RE: Titlecasing words starting with numeric glyphs and period as word separator from Phillips, Addison on 2011-02-23 (public-i18n-core@w3.org from January to March 2011)

From: Phillips, Addison <addison@lab126.com>
Date: Wed, 23 Feb 2011 08:51:55 -0800
To: Mark Davis ☕ <mark@macchiato.com>, Koji Ishii <kojiishi@gluesoft.co.jp>
CC: "ishida@w3.org" <ishida@w3.org>, "public-i18n-core@w3.org" <public-i18n-core@w3.org>
Message-ID: <C7A5719F1E562149BA9171F58BEE2CA412CBB6D893@EX-IAD6-B.ant.amazon.com>
Hello Mark,

We discussed this topic today in the Internationalization Core WG (Koji is a member of our WG).

To summarize this topic, basically CSS text-transform “capitalize” exists as a sort of legacy text transformation. Its shortcomings are reasonably well-known and the I18N WG’s current sense of this issue is that we will work with CSS to document the limitations of using it for titlecasing, as well as a few useful cases. The I18N WG decided not to formally seek additional work by the UTC or CLDR-TC because CSS currently intends merely to document the current implementation behavior more clearly, referring to existing text in UAX#29 but not mandating any particular language-aware tailoring. There is recognition that this feature is of only marginal utility and/or outright destructive for some languages and scripts and that a general purpose solution that is widely interoperable would be difficult to achieve.

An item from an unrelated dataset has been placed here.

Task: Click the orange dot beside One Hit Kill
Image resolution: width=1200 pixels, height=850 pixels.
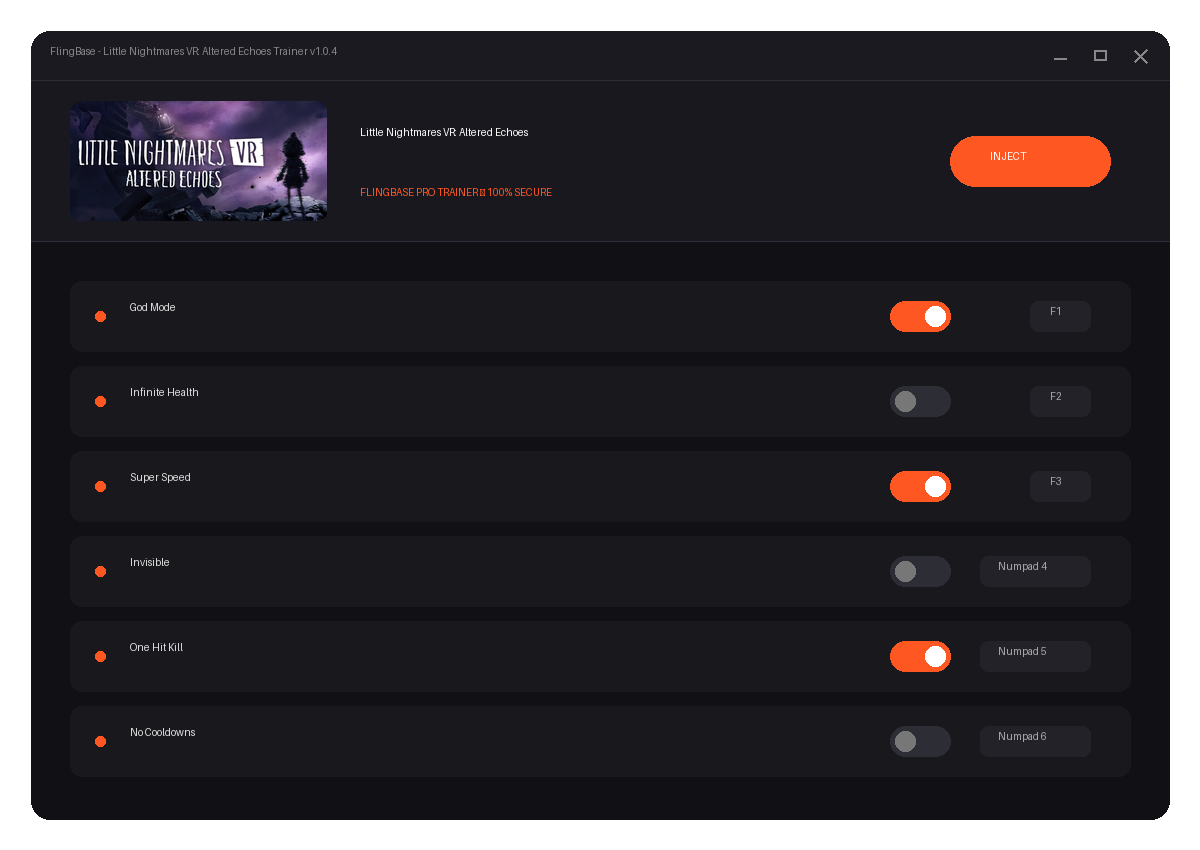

It should be noted, however, that we would welcome work by Unicode, since it would be useful for many applications if language-specific tailorings to support word selection/segmentation and to support e.g. titlecase processing were gathered and formalized. That is, we recognize that it may be important, but it is not urgent.

Koji: if at some point you or the CSS WS would like to make further requests of the UTC or CLDR-TC to support on-going work, please don’t hesitate to contact either Richard or myself. We’d be happy to help use the W3C liaison relationship to facilitate your needs.

Addison

Addison Phillips
Globalization Architect (Lab126)
Chair (W3C I18N, IETF IRI WGs)

Internationalization is not a feature.
It is an architecture.


From: mark.edward.davis@gmail.com [mailto:mark.edward.davis@gmail.com] On Behalf Of Mark Davis ?
Sent: Wednesday, February 23, 2011 7:58 AM
To: Koji Ishii; ishida@w3.org; Phillips, Addison
Cc: unicode@unicode.org
Subject: Re: Titlecasing words starting with numeric glyphs and period as word separator

I didn't take what you said as at all brash - you and others at CSS are looking for a solution to your issue, and there is no reason for you to know the structure and process used in the Unicode Consortium. Such a solution could involve use of structure and properties already defined (by the UTC and CLDR-TC), or result in improvements or extensions to those structures.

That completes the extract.